These conclusions make sense. We trusted that the men and women working with us had our backs. We weren’t concerned with office politics or petty squabbles. Because we were empowered and had a say in the process, we were all pulling on the same end of the rope. This, in turn, made our organization better. From pepperdine.edu:
The evidence from “The 100 Best Companies to Work For” seems clear. Those companies in the analyzed sub-set of 40 empowered companies appear to maximize corporate wealth. Although we cannot precisely substantiate this claim, we believe that these companies have developed unique corporate cultures. Jay Barney has noted that “A firm’s culture can be a source of sustainable competitive advantage if that culture is valuable, rare, and imperfectly imitable.”…

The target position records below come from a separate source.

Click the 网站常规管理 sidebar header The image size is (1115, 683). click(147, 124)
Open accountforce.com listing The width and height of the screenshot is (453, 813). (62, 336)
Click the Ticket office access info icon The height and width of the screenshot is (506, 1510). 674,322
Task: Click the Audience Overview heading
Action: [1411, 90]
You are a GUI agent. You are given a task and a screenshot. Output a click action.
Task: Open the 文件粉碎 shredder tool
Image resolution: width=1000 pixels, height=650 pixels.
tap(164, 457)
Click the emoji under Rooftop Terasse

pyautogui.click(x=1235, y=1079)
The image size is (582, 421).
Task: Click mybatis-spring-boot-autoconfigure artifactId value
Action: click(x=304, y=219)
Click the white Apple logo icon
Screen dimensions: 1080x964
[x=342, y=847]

We view culture, therefore, not simply as another series of manipulable tools available to managers for the implementation of business strategies, but as an entity that can be a potential source of sustained superior financial performance. Hatch and Dyer suggest that corporations that empower employees with the ability to learn (and improve) faster than their competitors do may enjoy the only truly sustainable advantage.
A collaborative environment doesn’t guarantee every decision will be right. There will always be mistakes and stumbles. But in any endeavor, downside should be a learning experience. In essence, if nothing else goes the way we plan, and our mission burns to the ground, did we come away from the process better equipped to manage the next one? Removing the back biting and blame from the equation allows us to grow for the next challenge.
PS: This post was indeed collaborative. I sent a draft to Stephanie (our superstar editor and my partner at KL), and she researched and improved it. I believe it turned out to be clearer and more thorough as a result. She’s empowered, you read a better product and we all win.